# DOCUMENT PASSAGE
------------

Problem: Given a set $S$ of $N$ points in the plane, for each point $p_i$ in $S$ what is the locus of points $(x,y)$ in the plane that are close to $p_i$ than to any other point $S$ ?

Definition locus is the set of points whose location satisfies by one or more specified conditions.

Given two points, $p_i$ and $p_j$, the set of points closer to $p_i$ than to $p_j$ is just the half-plane containing $p_i$ that is defined by the perpendicular bisector of $\overline{p_ip_j}$. Denote the halfplane by $H(p_i,p_j)$. The locus of points closer to $p_i$ than to any other point, which we denote by $V(i)$, is the intersection of $N-1$ half-planes, and is a convex polygonal region having no more than $N-1$ sides, that is:

\[ V(i)=\cap_{i\neq j}H(p_i,p_j) \]

$V(i)$ is called the Voronoi polygon associated with $p_i$.

These $N$ regions partition the plane into a convex net which we shall refer to as the Voronoi diagram, denoted as $Vor(S)$. The vertices of the diagram are Voronoi vertices, and its line segment are Voronoi edges. Each of the original $N$ points belongs to a unique Voronoi polygon; thus if $(x,y)\in V(i)$, then $p_i$ is a nearest neighbor of $(x,y)$. The Voronoi diagram contains, in a powerful sense, all of the proximity information defined by the given set.

A catalog of Voronoi properties

Assumption No four points of the original set $S$ are cocircular.

Theorem 5.7 Every vertex of the Voronoi diagram is the common intersection of exactly three edges of the diagram. The equivalent form is, the Voronoi vertices are the centres of circles $C(v)$ defined by three points of the original set, and the Voronoi diagram is regular of degree three.

A graph is regular if all vertices have the same degree.

Proof

• Let $e_1,\cdots,e_k$ be edges incident on Voronoi vertex $v$. Note that $x$ is equidistant from $p_{i-1}, p_i$ since it belongs to $e_i$, thus, $v$ is equidistant from $p_1,p_2,\cdots,p_k$. But this means that $p_1,\cdots,p_k$ are cocircular, violating assumption that $k\leq 4$.
• If $k\leq 3$, say $k=2$, then $e_1$ is common to $V(2)$ and $V(1)$, and so is $e_2$: indeed they both belong to the perpendicular bisector of the segment $\overline{p_1p_2}$, so that they do not intersect $v$ (they are coincident).

Theorem 5.8 For every vertex $v$ of the Voronoi diagram of $S$, the circle $C(v)$ contains no other points of $S$.

------------

# COLLECTED DATA
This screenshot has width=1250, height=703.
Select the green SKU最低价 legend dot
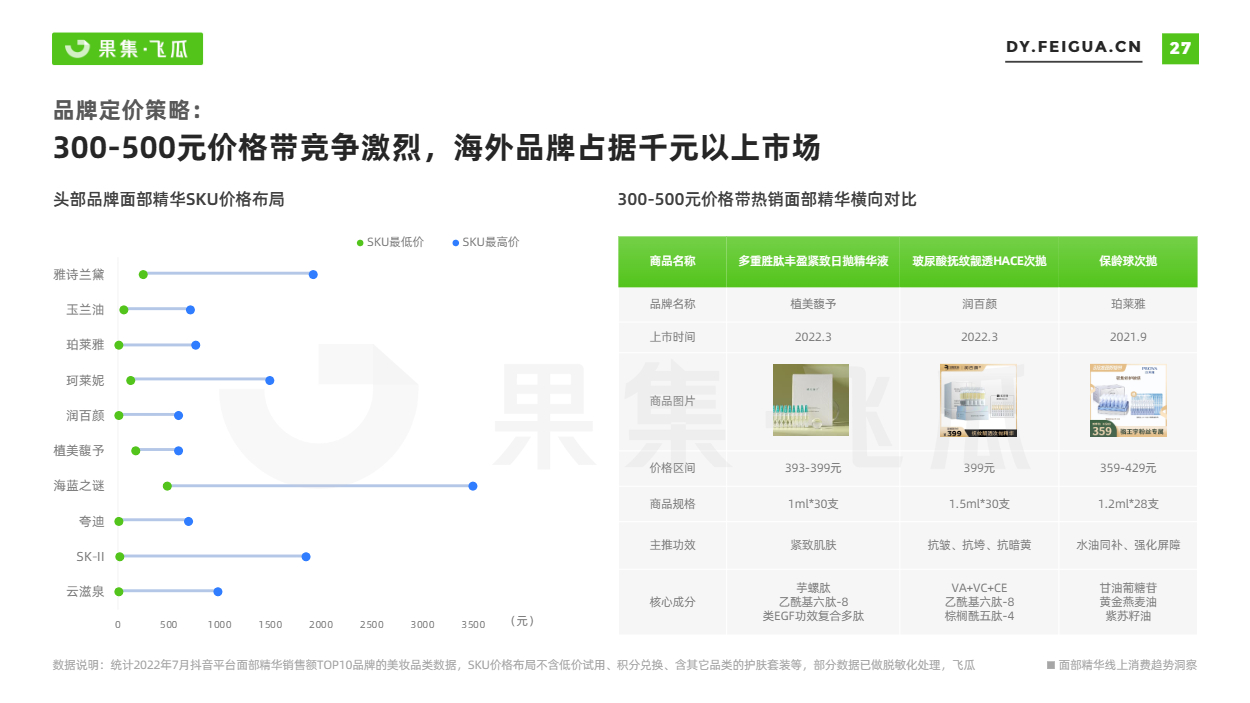361,243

------------

# PROBLEMS TO WORK ON
1 - Can you reproduce word for word the part of the Voronoi diagram passage between "Given two points, $p_i$" and "associated with $p_i$.", inclusive?
2 - In the Voronoi diagram passage, what assumption is made about the points of the original set S?

# OUTPUTS
1 -
Given two points, $p_i$ and $p_j$, the set of points closer to $p_i$ than to $p_j$ is just the half-plane containing $p_i$ that is defined by the perpendicular bisector of $\overline{p_ip_j}$. Denote the halfplane by $H(p_i,p_j)$. The locus of points closer to $p_i$ than to any other point, which we denote by $V(i)$, is the intersection of $N-1$ half-planes, and is a convex polygonal region having no more than $N-1$ sides, that is:

\[ V(i)=\cap_{i\neq j}H(p_i,p_j) \]

$V(i)$ is called the Voronoi polygon associated with $p_i$.

2 - No four points of the original set S are cocircular.